§ Task details
Each record must be retyped in full. No character may differ.

○ ○ ○ ○ ○ ○ ○

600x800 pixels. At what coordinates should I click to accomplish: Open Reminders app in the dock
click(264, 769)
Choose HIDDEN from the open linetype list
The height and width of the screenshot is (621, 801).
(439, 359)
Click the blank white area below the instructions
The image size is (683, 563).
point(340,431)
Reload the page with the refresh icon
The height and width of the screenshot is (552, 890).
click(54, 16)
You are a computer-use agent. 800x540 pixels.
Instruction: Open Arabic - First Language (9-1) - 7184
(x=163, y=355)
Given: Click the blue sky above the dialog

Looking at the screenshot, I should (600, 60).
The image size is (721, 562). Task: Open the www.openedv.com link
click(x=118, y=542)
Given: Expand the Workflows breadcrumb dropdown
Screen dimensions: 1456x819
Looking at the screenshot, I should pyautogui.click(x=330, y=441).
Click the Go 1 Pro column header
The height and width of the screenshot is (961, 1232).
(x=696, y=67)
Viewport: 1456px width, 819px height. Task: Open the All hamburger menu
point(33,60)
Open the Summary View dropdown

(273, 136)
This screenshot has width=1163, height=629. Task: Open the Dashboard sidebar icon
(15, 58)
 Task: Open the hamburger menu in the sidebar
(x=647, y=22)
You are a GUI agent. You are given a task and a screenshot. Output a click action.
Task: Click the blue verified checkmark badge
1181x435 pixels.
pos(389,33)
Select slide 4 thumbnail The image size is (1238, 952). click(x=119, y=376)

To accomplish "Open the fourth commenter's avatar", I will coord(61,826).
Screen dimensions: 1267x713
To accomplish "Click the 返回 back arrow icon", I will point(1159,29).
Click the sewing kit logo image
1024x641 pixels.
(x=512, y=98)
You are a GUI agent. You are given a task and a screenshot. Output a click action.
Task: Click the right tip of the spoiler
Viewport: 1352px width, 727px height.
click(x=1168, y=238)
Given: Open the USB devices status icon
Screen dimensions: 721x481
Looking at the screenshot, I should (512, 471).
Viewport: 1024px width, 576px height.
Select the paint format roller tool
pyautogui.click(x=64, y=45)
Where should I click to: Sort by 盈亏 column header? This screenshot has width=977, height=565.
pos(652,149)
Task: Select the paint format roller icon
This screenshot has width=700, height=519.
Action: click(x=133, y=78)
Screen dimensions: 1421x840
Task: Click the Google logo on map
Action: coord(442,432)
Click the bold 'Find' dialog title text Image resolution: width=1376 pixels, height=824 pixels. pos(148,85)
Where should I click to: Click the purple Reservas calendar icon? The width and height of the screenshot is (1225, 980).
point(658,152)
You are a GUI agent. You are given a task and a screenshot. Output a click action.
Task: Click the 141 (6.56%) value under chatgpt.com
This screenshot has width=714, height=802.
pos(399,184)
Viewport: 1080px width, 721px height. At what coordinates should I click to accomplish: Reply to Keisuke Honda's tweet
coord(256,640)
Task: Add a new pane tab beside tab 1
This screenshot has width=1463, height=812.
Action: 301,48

○ ○ ○ ○ ○ ○ ○

§ Result of this exercise
600x800 pixels. At what coordinates should I click to accomplish: Open Reminders app in the dock
click(264, 769)
Choose HIDDEN from the open linetype list
The height and width of the screenshot is (621, 801).
(439, 359)
Click the blank white area below the instructions
The image size is (683, 563).
point(340,431)
Reload the page with the refresh icon
The height and width of the screenshot is (552, 890).
click(54, 16)
You are a computer-use agent. 800x540 pixels.
Instruction: Open Arabic - First Language (9-1) - 7184
(x=163, y=355)
Given: Click the blue sky above the dialog

Looking at the screenshot, I should (600, 60).
The image size is (721, 562). Task: Open the www.openedv.com link
click(x=118, y=542)
Given: Expand the Workflows breadcrumb dropdown
Screen dimensions: 1456x819
Looking at the screenshot, I should pyautogui.click(x=330, y=441).
Click the Go 1 Pro column header
The height and width of the screenshot is (961, 1232).
(x=696, y=67)
Viewport: 1456px width, 819px height. Task: Open the All hamburger menu
point(33,60)
Open the Summary View dropdown

(273, 136)
This screenshot has width=1163, height=629. Task: Open the Dashboard sidebar icon
(15, 58)
 Task: Open the hamburger menu in the sidebar
(x=647, y=22)
You are a GUI agent. You are given a task and a screenshot. Output a click action.
Task: Click the blue verified checkmark badge
1181x435 pixels.
pos(389,33)
Select slide 4 thumbnail The image size is (1238, 952). click(x=119, y=376)

To accomplish "Open the fourth commenter's avatar", I will coord(61,826).
Screen dimensions: 1267x713
To accomplish "Click the 返回 back arrow icon", I will point(1159,29).
Click the sewing kit logo image
1024x641 pixels.
(x=512, y=98)
You are a GUI agent. You are given a task and a screenshot. Output a click action.
Task: Click the right tip of the spoiler
Viewport: 1352px width, 727px height.
click(x=1168, y=238)
Given: Open the USB devices status icon
Screen dimensions: 721x481
Looking at the screenshot, I should (512, 471).
Viewport: 1024px width, 576px height.
Select the paint format roller tool
pyautogui.click(x=64, y=45)
Where should I click to: Sort by 盈亏 column header? This screenshot has width=977, height=565.
pos(652,149)
Task: Select the paint format roller icon
This screenshot has width=700, height=519.
Action: click(x=133, y=78)
Screen dimensions: 1421x840
Task: Click the Google logo on map
Action: coord(442,432)
Click the bold 'Find' dialog title text Image resolution: width=1376 pixels, height=824 pixels. pos(148,85)
Where should I click to: Click the purple Reservas calendar icon? The width and height of the screenshot is (1225, 980).
point(658,152)
You are a GUI agent. You are given a task and a screenshot. Output a click action.
Task: Click the 141 (6.56%) value under chatgpt.com
This screenshot has width=714, height=802.
pos(399,184)
Viewport: 1080px width, 721px height. At what coordinates should I click to accomplish: Reply to Keisuke Honda's tweet
coord(256,640)
Task: Add a new pane tab beside tab 1
This screenshot has width=1463, height=812.
Action: 301,48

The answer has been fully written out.